_Available data_

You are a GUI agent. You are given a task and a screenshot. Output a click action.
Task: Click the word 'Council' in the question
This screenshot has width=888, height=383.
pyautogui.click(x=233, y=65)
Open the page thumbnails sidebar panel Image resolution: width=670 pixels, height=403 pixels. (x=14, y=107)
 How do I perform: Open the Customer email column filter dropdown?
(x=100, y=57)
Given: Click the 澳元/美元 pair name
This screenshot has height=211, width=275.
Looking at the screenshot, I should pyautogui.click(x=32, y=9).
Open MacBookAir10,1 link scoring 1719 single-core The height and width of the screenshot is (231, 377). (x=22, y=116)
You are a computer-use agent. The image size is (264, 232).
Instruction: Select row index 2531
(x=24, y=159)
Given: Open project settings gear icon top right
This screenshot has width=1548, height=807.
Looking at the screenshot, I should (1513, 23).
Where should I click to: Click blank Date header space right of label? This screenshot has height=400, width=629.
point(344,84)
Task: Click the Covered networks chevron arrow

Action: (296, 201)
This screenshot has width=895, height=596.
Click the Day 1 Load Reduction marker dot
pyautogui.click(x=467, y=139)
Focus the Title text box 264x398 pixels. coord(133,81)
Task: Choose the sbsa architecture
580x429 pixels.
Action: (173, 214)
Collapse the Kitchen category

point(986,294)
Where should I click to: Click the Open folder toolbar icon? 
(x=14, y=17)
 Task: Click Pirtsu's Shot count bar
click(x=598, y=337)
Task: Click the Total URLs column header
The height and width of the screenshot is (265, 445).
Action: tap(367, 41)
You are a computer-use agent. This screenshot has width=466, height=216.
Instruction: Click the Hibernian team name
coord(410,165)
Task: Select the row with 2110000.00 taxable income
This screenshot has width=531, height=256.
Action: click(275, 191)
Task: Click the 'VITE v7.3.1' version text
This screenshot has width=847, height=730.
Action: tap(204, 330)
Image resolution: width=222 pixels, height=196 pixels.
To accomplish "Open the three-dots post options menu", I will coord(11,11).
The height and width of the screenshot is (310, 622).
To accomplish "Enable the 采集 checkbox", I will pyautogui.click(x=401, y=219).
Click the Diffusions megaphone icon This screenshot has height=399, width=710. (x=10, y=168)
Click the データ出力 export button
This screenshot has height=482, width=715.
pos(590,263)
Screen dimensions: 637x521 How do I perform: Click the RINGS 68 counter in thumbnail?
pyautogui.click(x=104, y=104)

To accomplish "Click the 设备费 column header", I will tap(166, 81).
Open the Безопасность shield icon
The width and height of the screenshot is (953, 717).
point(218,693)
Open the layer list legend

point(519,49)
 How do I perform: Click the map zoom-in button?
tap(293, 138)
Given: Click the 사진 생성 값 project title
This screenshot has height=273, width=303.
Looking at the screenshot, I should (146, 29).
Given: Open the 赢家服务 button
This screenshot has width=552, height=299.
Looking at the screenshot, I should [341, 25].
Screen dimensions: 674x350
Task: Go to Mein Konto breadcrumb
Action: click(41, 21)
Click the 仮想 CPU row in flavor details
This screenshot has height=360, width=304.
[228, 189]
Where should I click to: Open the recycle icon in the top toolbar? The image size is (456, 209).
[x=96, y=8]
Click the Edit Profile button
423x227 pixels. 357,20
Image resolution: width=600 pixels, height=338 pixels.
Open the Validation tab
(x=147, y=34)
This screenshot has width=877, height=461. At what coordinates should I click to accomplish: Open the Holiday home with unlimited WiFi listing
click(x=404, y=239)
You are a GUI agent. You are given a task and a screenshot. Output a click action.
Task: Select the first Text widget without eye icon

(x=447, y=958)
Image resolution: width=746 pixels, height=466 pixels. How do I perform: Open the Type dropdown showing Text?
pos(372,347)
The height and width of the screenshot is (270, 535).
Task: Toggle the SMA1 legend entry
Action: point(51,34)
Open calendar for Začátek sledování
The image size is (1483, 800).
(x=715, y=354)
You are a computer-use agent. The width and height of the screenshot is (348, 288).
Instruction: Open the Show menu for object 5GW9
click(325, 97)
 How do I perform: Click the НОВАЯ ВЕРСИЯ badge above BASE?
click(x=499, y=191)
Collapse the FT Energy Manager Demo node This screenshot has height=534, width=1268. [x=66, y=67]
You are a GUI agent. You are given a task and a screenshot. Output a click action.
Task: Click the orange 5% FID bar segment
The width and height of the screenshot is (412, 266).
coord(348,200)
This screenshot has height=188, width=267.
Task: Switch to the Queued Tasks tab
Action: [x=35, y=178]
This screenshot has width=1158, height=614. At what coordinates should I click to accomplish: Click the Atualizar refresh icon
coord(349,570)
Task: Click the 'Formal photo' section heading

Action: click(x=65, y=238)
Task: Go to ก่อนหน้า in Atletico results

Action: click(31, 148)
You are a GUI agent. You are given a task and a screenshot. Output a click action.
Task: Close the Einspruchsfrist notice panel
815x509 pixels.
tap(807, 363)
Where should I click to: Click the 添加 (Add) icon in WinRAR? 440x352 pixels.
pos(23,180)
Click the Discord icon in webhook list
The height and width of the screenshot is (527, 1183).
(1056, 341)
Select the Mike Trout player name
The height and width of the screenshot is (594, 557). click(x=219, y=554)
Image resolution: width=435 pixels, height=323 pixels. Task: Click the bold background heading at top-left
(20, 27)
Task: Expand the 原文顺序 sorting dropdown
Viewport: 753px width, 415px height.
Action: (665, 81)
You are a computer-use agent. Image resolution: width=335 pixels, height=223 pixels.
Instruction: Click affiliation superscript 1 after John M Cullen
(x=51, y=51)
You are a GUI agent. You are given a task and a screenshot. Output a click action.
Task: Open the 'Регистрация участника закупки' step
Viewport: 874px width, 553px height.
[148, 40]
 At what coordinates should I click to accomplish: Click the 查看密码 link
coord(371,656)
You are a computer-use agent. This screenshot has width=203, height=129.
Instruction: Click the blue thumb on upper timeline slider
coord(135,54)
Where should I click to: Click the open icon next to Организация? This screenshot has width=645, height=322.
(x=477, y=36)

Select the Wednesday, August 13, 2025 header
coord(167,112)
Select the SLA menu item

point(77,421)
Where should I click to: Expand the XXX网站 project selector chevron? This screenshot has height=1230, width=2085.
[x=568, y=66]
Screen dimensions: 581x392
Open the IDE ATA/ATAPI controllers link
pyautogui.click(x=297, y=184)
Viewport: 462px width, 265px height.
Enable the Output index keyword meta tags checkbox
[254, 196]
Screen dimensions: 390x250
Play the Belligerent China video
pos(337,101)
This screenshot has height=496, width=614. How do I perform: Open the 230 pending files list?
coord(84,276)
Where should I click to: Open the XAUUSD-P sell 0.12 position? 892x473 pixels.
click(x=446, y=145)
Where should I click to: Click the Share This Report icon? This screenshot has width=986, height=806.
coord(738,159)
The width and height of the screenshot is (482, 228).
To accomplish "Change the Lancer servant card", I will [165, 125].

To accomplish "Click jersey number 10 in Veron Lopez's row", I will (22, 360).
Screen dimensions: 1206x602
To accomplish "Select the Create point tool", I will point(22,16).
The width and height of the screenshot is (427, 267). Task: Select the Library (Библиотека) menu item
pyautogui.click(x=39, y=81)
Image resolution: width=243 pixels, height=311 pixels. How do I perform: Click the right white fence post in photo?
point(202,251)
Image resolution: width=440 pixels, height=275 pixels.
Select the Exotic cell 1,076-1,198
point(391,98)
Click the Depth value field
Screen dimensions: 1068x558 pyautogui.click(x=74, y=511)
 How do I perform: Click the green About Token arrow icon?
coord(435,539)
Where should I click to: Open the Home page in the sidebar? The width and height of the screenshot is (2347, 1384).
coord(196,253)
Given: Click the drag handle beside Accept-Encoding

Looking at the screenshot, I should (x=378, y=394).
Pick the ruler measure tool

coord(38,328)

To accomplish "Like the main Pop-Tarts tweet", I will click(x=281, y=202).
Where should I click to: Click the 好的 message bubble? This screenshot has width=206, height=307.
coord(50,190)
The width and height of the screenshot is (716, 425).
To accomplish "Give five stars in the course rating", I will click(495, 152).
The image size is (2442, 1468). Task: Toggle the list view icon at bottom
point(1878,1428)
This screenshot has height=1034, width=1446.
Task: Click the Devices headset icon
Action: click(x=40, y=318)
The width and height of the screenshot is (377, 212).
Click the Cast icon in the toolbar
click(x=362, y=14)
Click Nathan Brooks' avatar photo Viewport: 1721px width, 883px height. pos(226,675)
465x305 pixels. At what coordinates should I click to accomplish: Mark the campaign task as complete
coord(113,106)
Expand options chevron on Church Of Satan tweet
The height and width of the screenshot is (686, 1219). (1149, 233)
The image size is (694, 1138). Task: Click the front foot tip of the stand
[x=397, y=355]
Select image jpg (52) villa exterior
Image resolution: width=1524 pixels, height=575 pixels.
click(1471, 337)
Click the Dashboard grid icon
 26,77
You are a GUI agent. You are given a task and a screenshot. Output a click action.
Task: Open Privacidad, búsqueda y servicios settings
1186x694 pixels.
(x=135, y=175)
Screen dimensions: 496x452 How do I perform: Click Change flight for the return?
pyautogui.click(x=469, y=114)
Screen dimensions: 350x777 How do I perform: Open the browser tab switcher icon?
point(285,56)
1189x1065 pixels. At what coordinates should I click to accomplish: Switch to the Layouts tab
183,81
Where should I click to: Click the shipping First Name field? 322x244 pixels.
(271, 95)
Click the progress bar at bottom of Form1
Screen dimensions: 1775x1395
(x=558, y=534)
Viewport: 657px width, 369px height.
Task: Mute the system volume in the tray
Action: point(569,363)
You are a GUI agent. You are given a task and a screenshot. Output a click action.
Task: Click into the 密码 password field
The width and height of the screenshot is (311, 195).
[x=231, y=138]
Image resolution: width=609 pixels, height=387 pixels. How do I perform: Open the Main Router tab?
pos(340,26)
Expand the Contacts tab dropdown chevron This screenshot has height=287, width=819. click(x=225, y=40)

_Instructions to follow_
Rewrite the entries starting at the line containing "Screen dimensions: 581x392" and ending at the line containing "coord(84,276)", keeping the requests and all other text unchanged. Multiply every coordinate in the answers by 1.3 and round each result to a whole number, rounding halves up.

_Solution to this problem_
Screen dimensions: 581x392
Open the IDE ATA/ATAPI controllers link
pyautogui.click(x=386, y=239)
Viewport: 462px width, 265px height.
Enable the Output index keyword meta tags checkbox
[330, 255]
Screen dimensions: 390x250
Play the Belligerent China video
pos(438,131)
This screenshot has height=496, width=614. How do I perform: Open the 230 pending files list?
coord(109,359)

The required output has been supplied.